Out of the records below, copy all lines in which the word "folder" occurs.

☆ ☆ ☆

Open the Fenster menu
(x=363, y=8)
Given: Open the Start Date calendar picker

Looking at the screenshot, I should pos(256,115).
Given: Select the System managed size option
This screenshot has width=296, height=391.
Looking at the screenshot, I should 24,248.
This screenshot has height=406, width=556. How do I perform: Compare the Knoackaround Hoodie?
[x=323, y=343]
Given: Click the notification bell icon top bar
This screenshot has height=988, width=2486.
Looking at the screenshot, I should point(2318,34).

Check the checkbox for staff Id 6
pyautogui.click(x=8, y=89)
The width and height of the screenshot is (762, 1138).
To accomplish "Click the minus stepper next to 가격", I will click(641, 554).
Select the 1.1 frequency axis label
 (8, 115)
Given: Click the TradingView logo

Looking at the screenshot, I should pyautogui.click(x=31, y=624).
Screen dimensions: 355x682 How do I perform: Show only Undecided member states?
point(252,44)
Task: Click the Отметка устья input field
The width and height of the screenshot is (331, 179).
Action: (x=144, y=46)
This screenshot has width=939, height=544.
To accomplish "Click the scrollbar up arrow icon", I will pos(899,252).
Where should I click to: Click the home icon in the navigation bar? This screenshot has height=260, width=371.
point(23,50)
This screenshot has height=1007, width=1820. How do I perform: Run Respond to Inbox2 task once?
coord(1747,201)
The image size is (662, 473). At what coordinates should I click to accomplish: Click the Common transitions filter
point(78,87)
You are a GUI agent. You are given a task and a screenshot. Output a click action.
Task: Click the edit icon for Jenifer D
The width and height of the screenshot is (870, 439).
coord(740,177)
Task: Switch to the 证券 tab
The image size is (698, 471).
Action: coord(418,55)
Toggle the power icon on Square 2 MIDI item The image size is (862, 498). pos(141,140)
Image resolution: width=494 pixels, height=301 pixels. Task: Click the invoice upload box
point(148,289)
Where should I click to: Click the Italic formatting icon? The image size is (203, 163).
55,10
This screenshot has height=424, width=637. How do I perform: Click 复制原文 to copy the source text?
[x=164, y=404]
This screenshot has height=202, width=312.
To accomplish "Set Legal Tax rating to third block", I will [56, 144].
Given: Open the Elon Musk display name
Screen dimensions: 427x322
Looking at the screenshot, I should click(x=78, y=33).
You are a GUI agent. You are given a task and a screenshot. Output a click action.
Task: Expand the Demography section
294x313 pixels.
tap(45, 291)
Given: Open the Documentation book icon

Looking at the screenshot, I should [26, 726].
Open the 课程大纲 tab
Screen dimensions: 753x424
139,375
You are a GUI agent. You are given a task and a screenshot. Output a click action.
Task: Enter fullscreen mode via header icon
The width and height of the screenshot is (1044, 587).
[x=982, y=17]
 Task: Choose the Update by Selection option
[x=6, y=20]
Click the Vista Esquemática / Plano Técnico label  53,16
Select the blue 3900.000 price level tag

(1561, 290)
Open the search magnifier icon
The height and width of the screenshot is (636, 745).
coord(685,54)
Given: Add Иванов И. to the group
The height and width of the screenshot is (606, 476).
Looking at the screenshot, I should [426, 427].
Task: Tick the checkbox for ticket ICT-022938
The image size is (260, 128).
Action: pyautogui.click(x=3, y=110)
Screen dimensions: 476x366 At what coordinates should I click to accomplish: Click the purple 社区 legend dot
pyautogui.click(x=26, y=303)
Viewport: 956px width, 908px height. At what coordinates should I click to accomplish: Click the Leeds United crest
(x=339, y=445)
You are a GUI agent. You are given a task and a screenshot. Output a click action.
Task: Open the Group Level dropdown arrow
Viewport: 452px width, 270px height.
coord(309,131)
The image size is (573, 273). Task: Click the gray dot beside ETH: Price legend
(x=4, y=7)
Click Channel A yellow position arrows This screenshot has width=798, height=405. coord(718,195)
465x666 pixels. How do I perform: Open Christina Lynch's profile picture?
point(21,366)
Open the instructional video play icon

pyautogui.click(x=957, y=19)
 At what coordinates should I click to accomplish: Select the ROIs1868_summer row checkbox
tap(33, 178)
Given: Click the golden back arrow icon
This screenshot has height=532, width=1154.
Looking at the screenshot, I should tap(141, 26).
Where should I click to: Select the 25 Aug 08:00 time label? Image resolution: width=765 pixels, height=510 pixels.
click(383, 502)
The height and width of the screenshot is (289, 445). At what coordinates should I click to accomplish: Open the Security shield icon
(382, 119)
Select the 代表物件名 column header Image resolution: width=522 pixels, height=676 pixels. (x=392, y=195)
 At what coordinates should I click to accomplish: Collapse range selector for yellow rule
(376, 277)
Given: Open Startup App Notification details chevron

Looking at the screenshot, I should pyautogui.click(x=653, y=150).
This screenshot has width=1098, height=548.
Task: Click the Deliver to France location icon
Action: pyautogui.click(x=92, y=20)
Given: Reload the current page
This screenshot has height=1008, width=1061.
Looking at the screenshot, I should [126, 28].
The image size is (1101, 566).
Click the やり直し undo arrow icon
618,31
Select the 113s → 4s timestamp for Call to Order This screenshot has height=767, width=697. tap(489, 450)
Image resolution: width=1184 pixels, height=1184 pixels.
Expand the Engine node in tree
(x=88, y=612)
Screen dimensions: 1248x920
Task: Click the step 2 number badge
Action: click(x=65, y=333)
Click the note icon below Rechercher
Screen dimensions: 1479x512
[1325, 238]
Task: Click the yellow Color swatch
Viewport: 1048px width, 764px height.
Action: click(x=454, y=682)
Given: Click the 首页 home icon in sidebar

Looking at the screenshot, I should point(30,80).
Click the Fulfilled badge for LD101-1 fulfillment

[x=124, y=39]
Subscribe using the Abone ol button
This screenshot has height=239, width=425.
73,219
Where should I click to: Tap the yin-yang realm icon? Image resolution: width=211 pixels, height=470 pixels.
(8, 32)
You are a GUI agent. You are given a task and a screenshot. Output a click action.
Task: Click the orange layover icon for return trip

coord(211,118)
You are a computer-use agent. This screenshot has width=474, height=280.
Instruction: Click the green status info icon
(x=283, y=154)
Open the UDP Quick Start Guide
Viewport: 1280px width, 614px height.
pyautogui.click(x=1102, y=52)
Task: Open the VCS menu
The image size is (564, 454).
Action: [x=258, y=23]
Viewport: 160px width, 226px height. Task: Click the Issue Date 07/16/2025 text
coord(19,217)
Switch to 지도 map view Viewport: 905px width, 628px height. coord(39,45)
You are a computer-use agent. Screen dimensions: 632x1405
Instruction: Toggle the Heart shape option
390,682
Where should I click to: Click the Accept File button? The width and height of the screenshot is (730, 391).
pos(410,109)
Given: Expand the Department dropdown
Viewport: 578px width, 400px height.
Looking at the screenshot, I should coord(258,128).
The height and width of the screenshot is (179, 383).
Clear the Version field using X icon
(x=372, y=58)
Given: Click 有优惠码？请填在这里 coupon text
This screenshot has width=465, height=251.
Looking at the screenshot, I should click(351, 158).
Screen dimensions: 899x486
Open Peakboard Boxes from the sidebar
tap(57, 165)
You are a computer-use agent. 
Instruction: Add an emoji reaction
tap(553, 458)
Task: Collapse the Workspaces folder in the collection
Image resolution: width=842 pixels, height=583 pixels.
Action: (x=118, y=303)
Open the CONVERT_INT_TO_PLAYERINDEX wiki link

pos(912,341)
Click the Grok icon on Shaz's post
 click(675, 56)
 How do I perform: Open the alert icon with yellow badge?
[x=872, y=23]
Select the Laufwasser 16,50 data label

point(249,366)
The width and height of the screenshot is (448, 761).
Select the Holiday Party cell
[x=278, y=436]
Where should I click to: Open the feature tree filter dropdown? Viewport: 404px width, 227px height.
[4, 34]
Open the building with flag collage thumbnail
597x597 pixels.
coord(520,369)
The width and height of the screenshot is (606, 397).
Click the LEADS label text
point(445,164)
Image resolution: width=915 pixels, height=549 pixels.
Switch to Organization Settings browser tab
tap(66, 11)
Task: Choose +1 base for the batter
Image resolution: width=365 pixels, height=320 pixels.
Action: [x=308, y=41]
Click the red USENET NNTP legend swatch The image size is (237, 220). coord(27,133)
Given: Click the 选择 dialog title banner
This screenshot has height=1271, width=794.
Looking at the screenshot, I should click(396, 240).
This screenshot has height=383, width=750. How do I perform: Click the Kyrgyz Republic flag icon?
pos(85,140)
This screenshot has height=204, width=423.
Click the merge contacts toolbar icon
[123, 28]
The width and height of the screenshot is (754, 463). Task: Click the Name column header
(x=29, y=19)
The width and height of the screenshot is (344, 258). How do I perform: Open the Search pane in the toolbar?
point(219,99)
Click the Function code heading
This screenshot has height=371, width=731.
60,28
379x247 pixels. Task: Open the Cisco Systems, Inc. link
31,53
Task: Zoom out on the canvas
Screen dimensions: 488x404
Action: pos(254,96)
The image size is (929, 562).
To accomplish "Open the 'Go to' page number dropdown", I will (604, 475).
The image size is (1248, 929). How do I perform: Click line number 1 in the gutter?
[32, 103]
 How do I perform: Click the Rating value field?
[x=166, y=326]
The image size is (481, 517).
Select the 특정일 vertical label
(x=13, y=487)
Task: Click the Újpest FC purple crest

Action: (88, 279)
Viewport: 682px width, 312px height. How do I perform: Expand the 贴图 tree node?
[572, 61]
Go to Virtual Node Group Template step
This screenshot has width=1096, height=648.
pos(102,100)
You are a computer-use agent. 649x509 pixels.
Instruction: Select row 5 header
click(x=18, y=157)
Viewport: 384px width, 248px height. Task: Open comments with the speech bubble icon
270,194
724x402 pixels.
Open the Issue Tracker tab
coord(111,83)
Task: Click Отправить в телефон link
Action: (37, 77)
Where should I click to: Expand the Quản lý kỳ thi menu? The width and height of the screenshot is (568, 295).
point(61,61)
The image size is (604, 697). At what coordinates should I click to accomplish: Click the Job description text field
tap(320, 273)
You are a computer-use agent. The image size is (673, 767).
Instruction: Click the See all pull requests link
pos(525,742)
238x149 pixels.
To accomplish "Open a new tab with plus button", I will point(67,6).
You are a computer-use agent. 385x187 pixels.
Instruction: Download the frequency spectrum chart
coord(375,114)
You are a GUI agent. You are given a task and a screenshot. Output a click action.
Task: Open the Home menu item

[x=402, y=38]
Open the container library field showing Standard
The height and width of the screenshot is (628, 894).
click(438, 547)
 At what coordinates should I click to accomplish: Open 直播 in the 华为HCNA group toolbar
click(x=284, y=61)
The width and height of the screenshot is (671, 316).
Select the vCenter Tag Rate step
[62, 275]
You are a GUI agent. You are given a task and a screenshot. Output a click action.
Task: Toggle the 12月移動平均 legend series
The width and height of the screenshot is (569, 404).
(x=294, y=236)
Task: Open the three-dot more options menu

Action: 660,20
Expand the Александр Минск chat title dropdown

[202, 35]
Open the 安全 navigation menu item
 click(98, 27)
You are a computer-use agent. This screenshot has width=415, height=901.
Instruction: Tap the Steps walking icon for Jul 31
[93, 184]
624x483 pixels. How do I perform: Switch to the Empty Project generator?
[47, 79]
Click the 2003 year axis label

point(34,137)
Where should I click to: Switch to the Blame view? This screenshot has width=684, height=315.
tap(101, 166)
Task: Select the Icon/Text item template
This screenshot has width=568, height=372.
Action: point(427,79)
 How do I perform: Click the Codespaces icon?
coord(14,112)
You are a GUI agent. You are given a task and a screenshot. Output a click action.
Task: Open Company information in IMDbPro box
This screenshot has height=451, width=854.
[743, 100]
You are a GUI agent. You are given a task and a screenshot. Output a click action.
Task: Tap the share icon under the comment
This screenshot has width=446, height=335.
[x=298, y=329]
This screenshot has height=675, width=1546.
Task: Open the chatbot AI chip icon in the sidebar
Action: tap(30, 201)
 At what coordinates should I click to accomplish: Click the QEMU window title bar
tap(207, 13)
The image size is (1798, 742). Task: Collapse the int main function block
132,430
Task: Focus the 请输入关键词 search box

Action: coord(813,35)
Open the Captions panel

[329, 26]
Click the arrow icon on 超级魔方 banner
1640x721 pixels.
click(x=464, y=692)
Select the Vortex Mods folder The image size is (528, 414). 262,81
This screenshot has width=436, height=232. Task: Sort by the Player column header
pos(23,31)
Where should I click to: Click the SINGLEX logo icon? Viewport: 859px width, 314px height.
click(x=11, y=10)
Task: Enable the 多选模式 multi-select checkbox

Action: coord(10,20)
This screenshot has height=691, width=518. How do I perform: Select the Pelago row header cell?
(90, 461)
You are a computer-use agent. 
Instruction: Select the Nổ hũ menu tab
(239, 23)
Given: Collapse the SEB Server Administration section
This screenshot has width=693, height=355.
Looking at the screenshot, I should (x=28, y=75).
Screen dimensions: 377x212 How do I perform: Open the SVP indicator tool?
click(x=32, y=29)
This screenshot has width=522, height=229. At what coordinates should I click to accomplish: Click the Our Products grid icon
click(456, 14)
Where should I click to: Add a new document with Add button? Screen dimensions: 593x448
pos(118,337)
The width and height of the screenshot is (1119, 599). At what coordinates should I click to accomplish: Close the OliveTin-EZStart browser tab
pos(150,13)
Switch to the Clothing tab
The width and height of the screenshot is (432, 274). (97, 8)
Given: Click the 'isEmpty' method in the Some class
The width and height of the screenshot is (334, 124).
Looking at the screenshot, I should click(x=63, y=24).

☆ ☆ ☆

> [Solution for this task]:
Task: Collapse the Workspaces folder in the collection
Select the Vortex Mods folder The image size is (528, 414). 262,81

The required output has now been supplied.